Tuscany is beautiful, in winter, in summer, in autumn or even under a flood. This happened to me just yesterday while I was in the province of Siena in the locality buonconvento. At every climb, descent or hairpin bend I couldn't help but slow down to observe the landscape of the Crete Senesi. For once I have chosen to trust my navigator and it is not easy for someone like me who has literally consumed the pages of the paper road maps of Italy.

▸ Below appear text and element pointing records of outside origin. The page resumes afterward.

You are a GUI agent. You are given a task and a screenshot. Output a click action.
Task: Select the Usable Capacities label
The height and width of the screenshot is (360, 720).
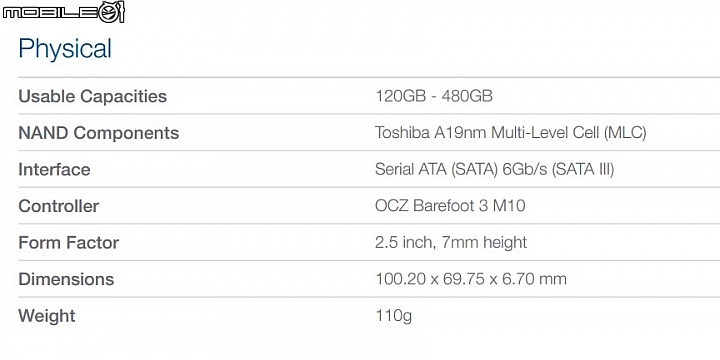pyautogui.click(x=93, y=96)
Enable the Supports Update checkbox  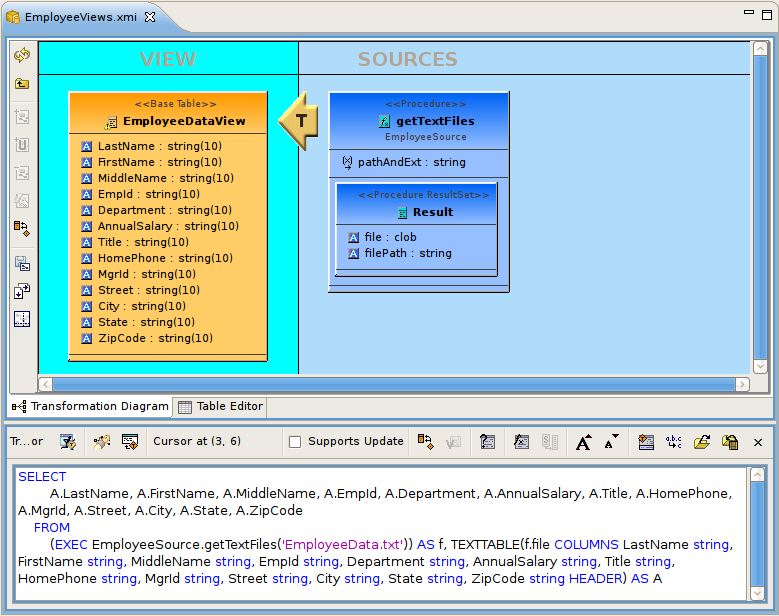(x=295, y=442)
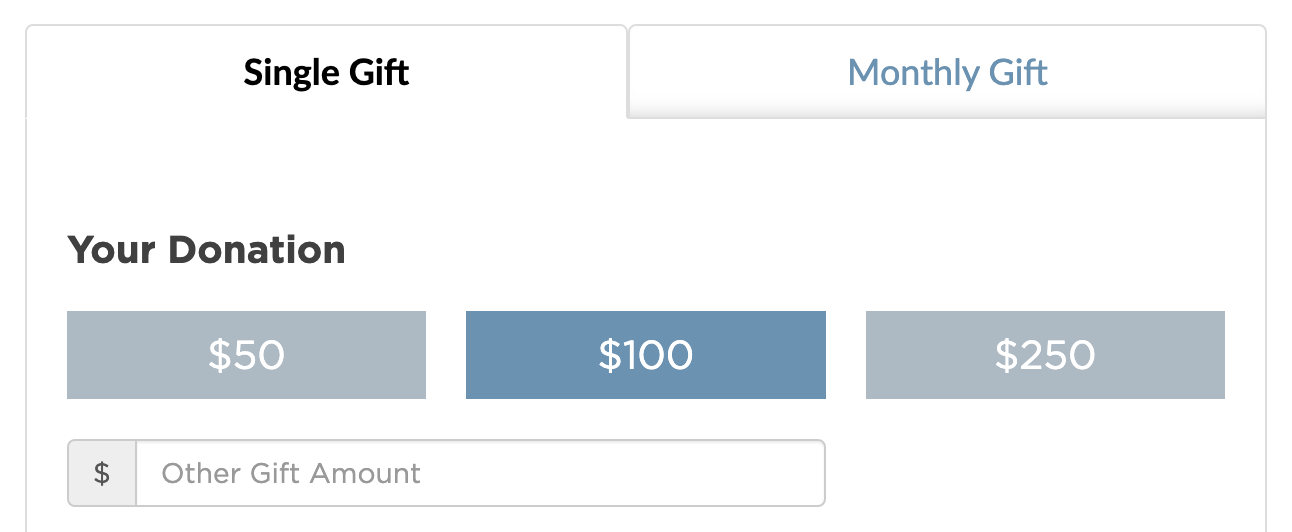Image resolution: width=1292 pixels, height=532 pixels.
Task: Choose the $50 donation amount
Action: pos(246,355)
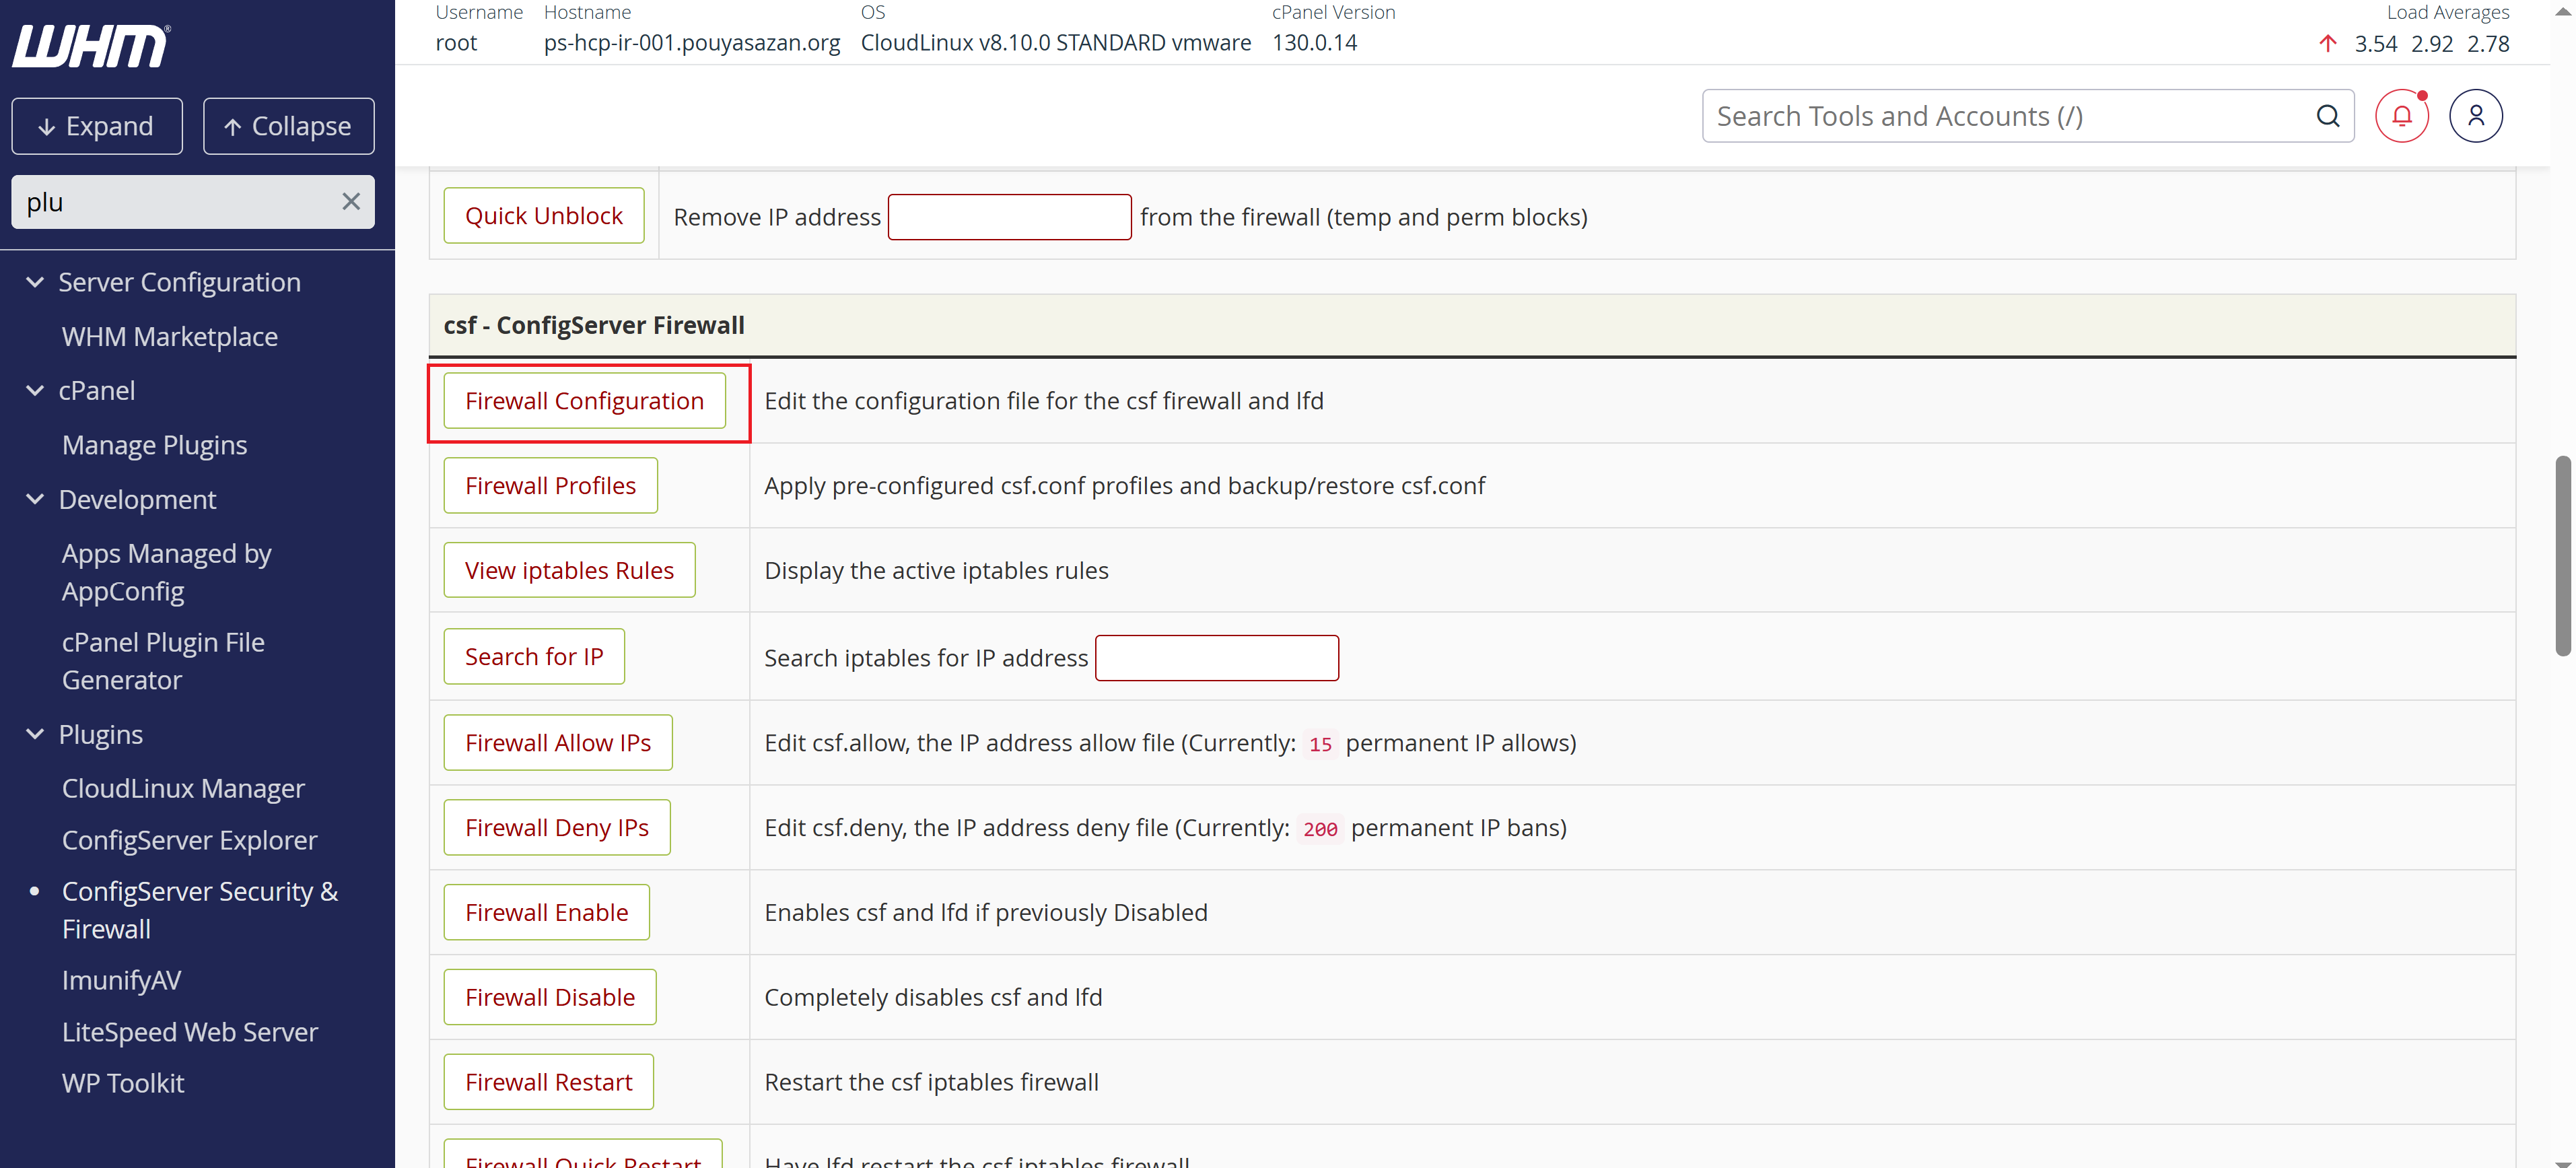The width and height of the screenshot is (2576, 1168).
Task: Open Manage Plugins from the sidebar
Action: (x=154, y=445)
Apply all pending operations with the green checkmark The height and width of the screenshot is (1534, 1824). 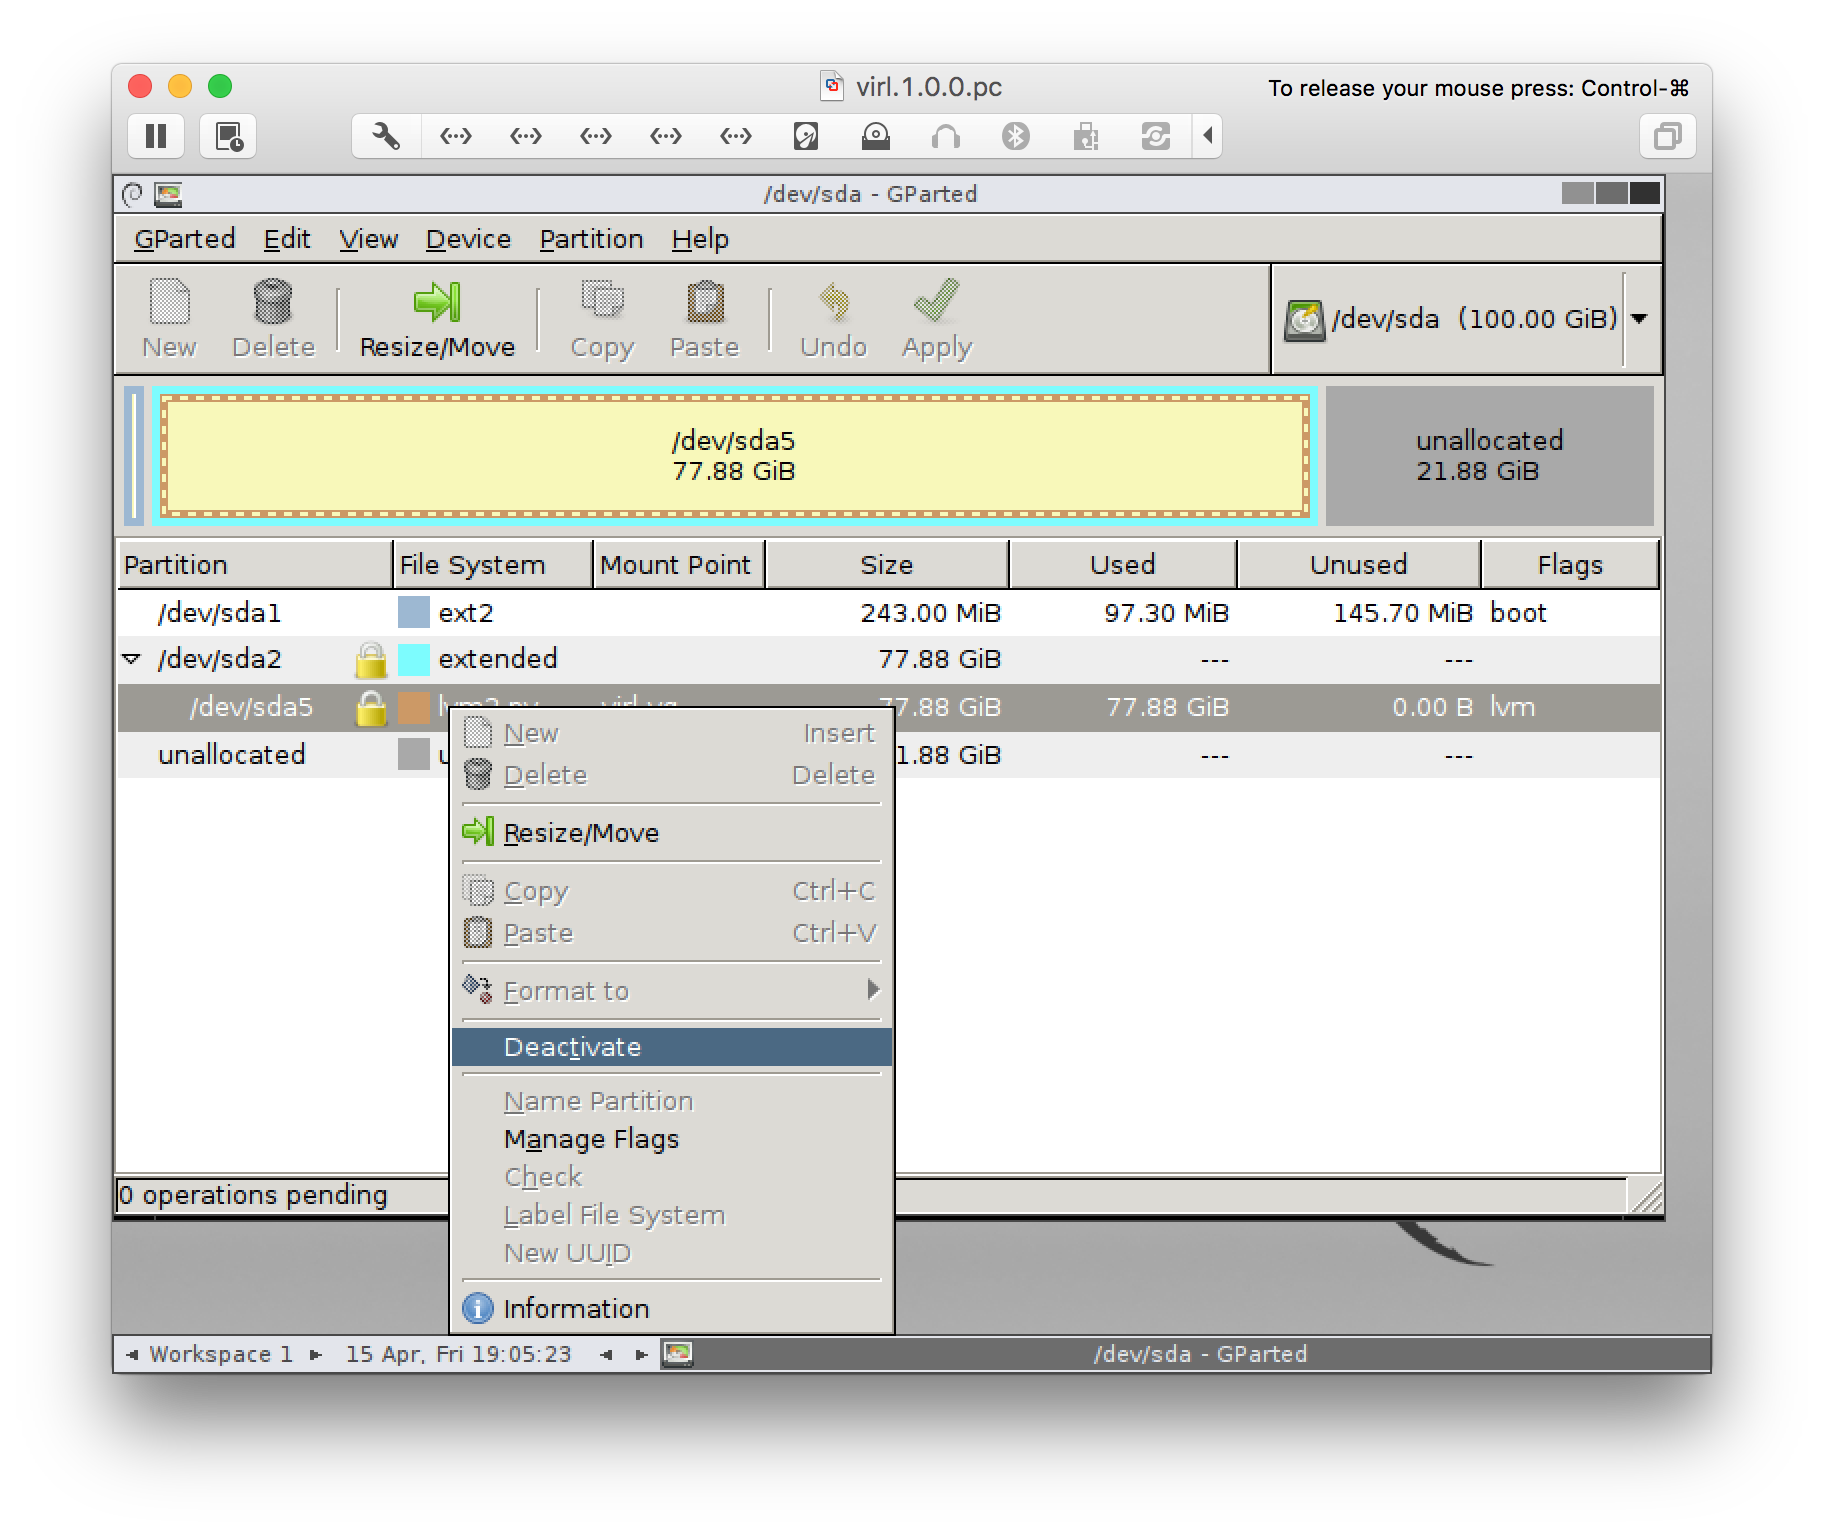[934, 318]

I had a business appointment in the neighbor Montalcino, but given the water that came down from the sky and thanks to a sign indicating Buonconvento as one of the most beautiful villages in Italy, umbrella in hand I got out of the car. Given the time I look for a bar or a restaurant and the rain, believe me, pushes me to enter a glass door that hides one of those movie taverns, where an American or English tourist can not help but fall in love. But where do foreign tourists find such places if not in Tuscany?
On the business card you will find written 'Mario's restaurant', but it is actually in appearance a real Tuscan tavern that stood still a few years ago. Even the name of the owner makes you understand that you have entered a piece of history of Italian gastronomy, Alfa Galluzzi, which at ninety is still there wandering around the tables.
The place is decidedly intimate, in the sense that you eat practically next to the other diners, but this too is characteristic and beautiful. The service is really fast, the menu changes every day according to the availability of raw materials. So I order a plate of pici with spicy tomato, for a second dish of veal slices with rocket and parmesan and finally a Tiramisu and coffee. All strictly homemade and accompanied by a bottle of Tuscan wine. They tell me that in the summer the place is very popular with foreign tourists and since there are not many tables available, my advice is to give a call. The bill was very modest and the quality of the food absolutely fine. I advise.